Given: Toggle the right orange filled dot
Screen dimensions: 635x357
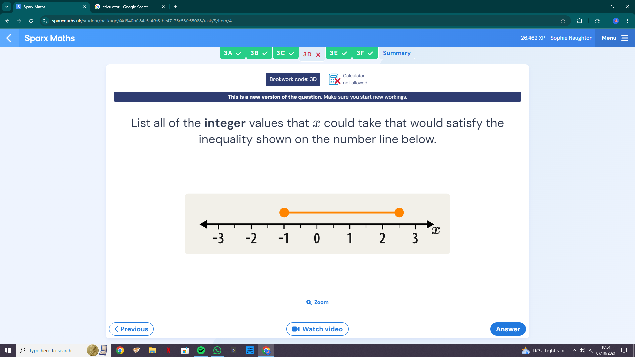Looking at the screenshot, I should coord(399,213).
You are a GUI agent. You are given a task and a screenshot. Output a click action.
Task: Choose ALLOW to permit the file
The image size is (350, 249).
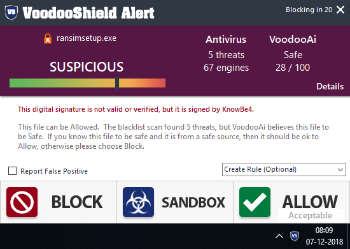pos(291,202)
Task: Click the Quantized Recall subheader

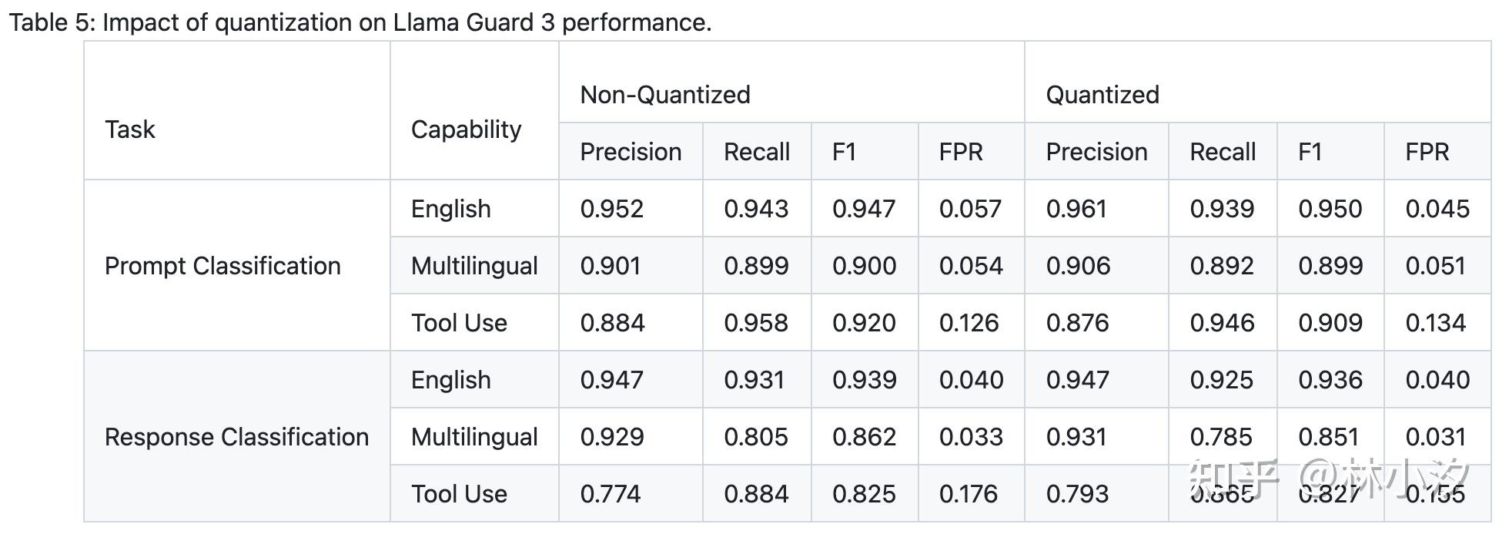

* * *

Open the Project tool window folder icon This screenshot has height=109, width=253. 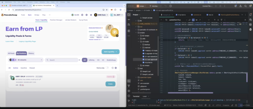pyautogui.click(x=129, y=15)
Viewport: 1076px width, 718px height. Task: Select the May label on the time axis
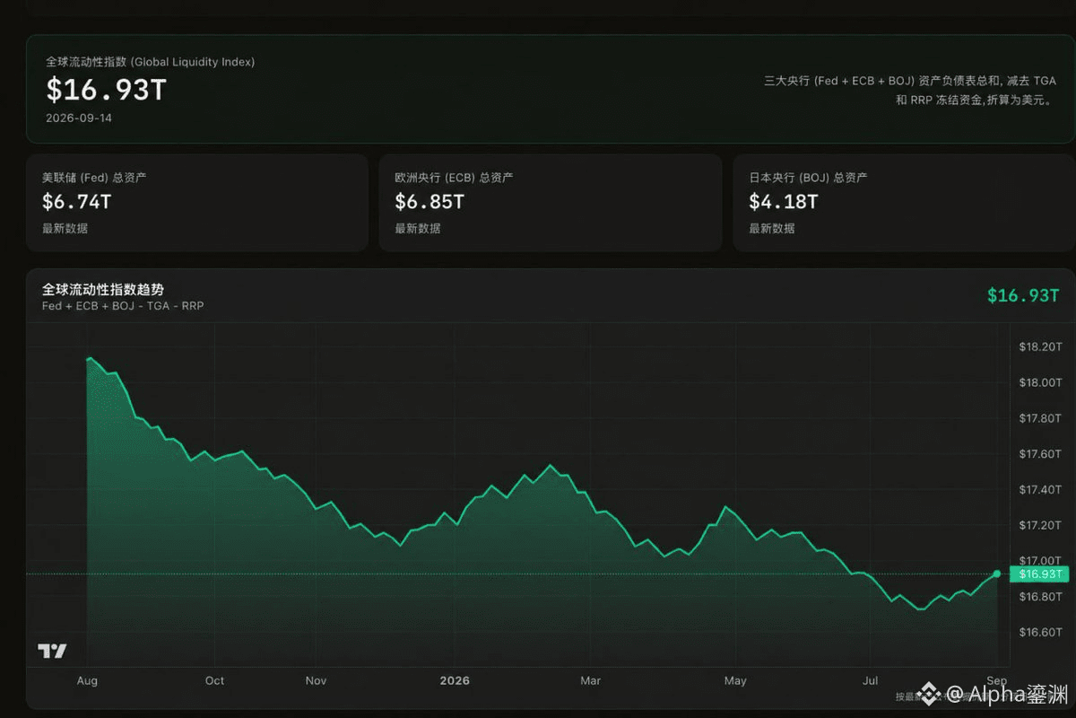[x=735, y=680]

# Goal:
Retype the lines from the line with "Viewport: 1076px width, 718px" to the line with "[x=735, y=680]", both included, and leave the pictures out of your answer.

# Finished exercise:
Viewport: 1076px width, 718px height. Task: Select the May label on the time axis
[x=735, y=680]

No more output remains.